Epidemiological, clinical and biological data were extracted from the patients’ hospital medical records. We retrieved information about age, sex, clinical characteristics, biological data at admission and drugs. The Charlson Comorbidity Index (CCI) was calculated as previously described [26].

Specific data regarding PPIs were also collected: PPIs type (pantoprazole, omeprazole, esomeprazole, lansoprazole, rabeprazole), dosage (10, 15, 20, 30, 40 mg) and administration frequency (once a day or twice a day). Then PPIs-users among the cohort were divided into three groups according to the type of PPIs and dosage per day: half dose (pantoprazole 20 mg, omeprazole 10 mg, esomeprazole 20 mg, lansoprazole 15 mg, rabeprazole 10 mg), full dose (pantoprazole 40 mg, omeprazole 20 mg, esomeprazole 40 mg, lansoprazole 30 mg, rabeprazole 20 mg) and double dose (pantoprazole 80 mg, omeprazole 40 mg, esomeprazole 80 mg, lansoprazole 60 mg, rabeprazole 40 mg) of PPIs. PPIs-users among the cohort were also divised into two groups according to the duration of the PPIs usage: long-term (i.e. use of PPIs prior to admission) and recent (i.e. first prescription of PPI during the current hospitalisation) PPIs-users.

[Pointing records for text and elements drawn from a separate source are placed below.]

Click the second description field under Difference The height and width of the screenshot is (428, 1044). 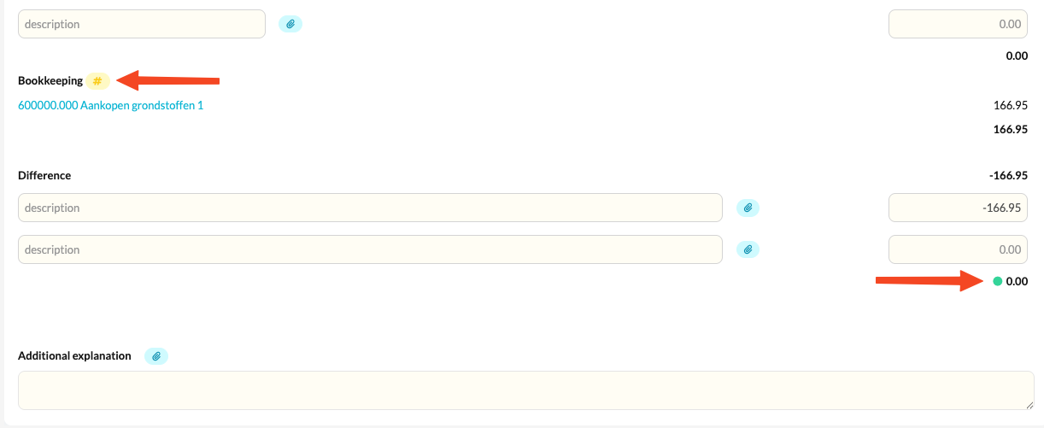[x=370, y=249]
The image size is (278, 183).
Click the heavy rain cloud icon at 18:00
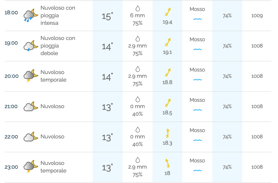pos(31,16)
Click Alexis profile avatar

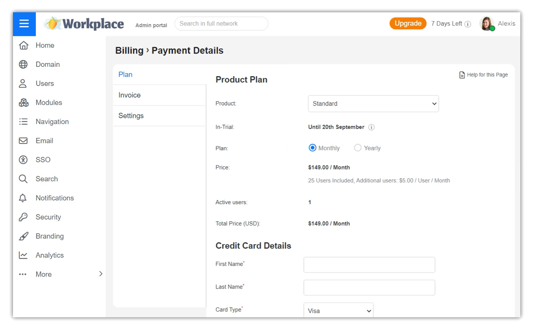(x=487, y=24)
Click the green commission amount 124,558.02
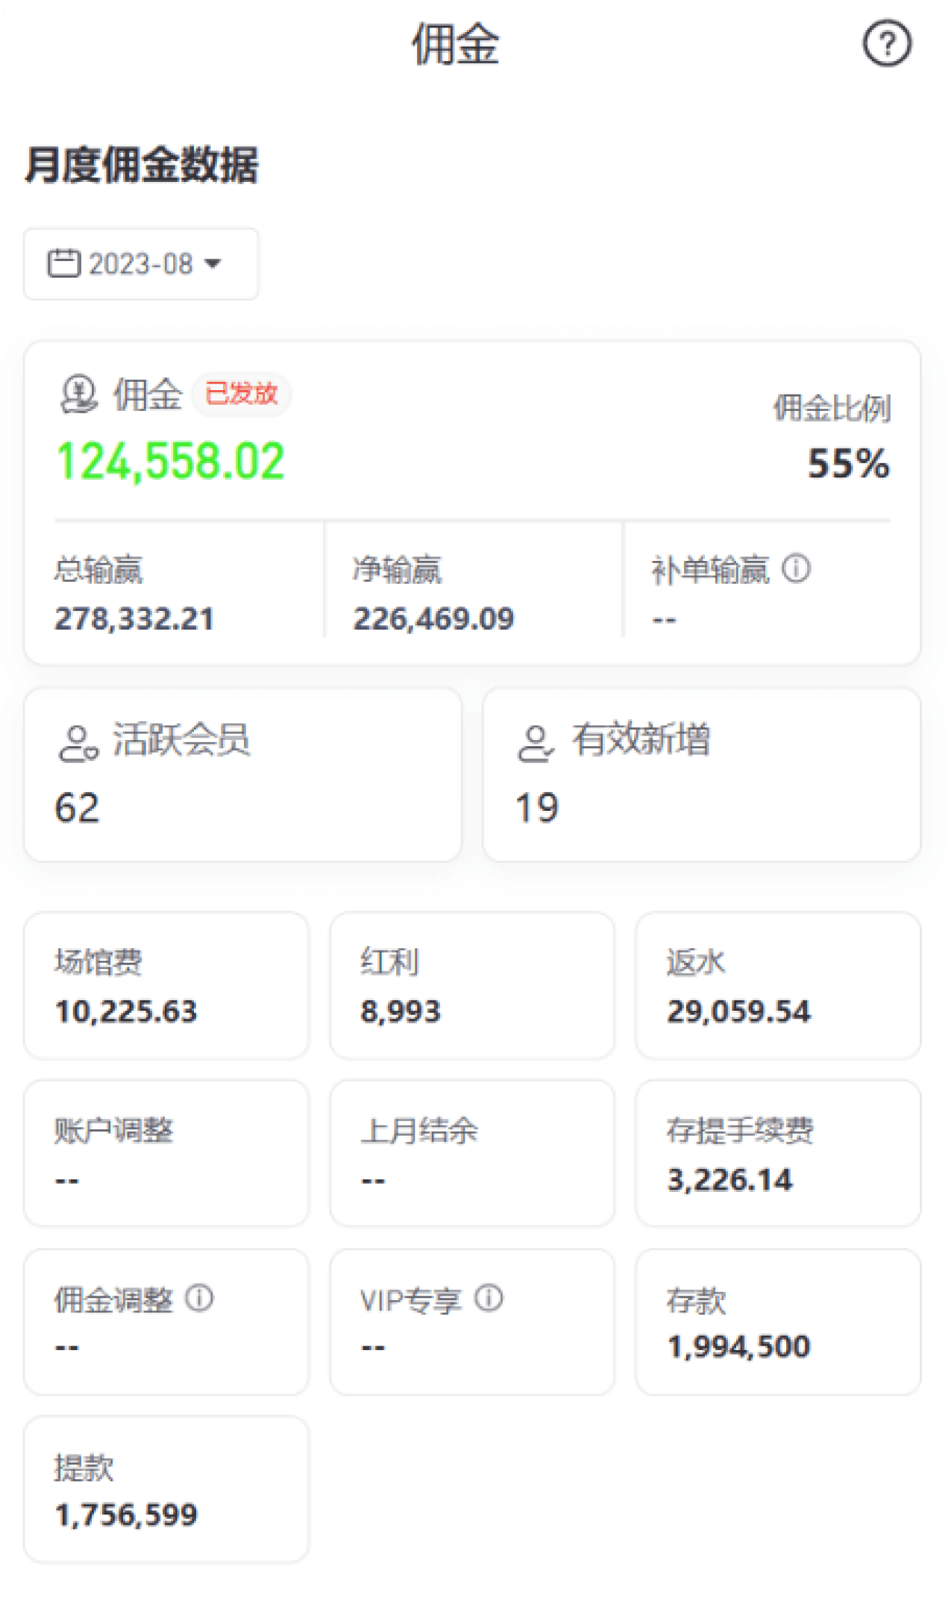This screenshot has width=951, height=1600. coord(171,461)
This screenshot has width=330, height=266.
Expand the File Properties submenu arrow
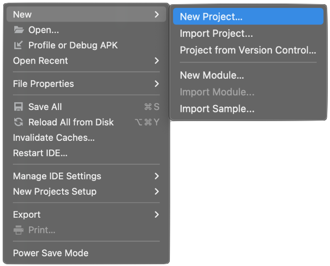pyautogui.click(x=156, y=84)
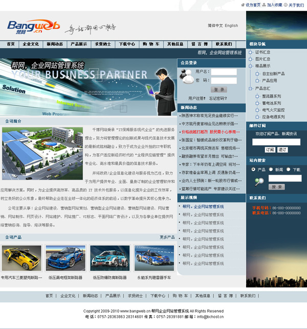
Task: Click the site search magnifier icon
Action: point(259,182)
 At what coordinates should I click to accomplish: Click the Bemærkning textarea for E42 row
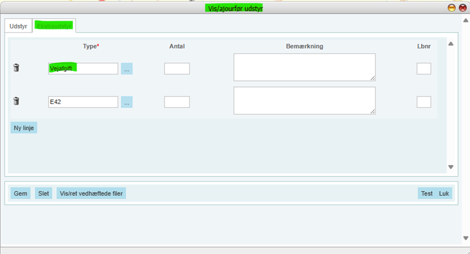click(x=304, y=100)
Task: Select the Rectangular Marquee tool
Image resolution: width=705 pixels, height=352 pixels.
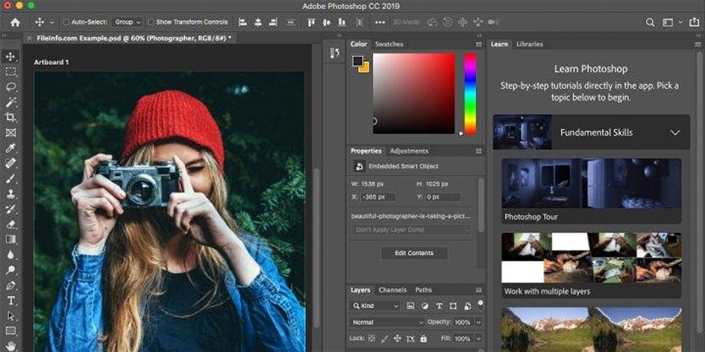Action: (x=11, y=71)
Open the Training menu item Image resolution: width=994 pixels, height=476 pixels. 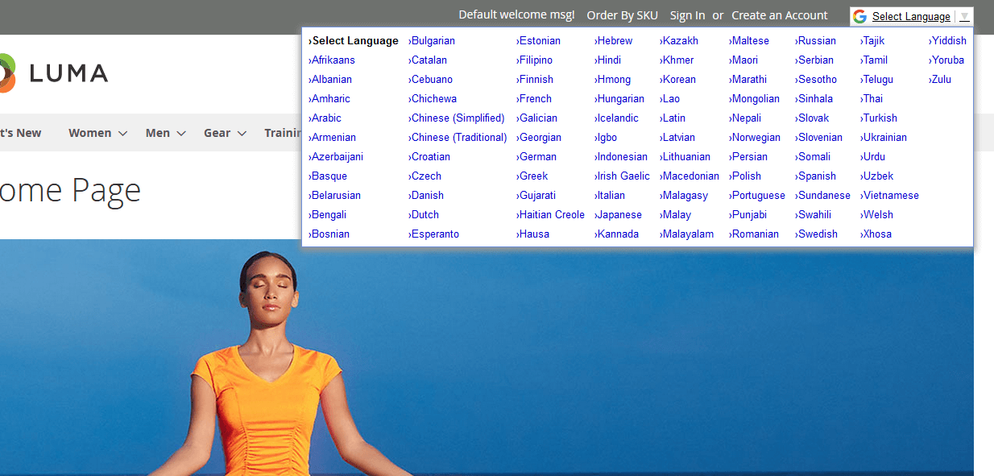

The primary outcome was the frequency of severe COVID-19, defined as the composite of poor outcome: death and/or transfer in an intensive care unit (ICU) and/or use of ventilation with an oxygen-requirment ≥9 L/min and/or use of mechanical ventilation.

Statistical analysis

Continuous variables were expressed as mean (standard deviation) when normally distributed or median [interquartile range] when non-normally distributed. Categorical variables were expressed as absolute numbers (percentage).

To assess the association between the use of PPIs and the development of a severe COVID-19, the primary analysis was performed with an Inverse Probability of Treatment Weighing (IPTW) method based on a propensity score. IPTW analysis consists of using a propensity score to balance baseline patient characteristics in the exposed and unexposed groups, creating a pseudopopulation in which confounders are equally distributed across exposed and unexposed groups. We computed each patient’s propensity to have PPIs administered to them by using a logistic regression model including all the potential confounders, under the assumption on no unmeasured confounders.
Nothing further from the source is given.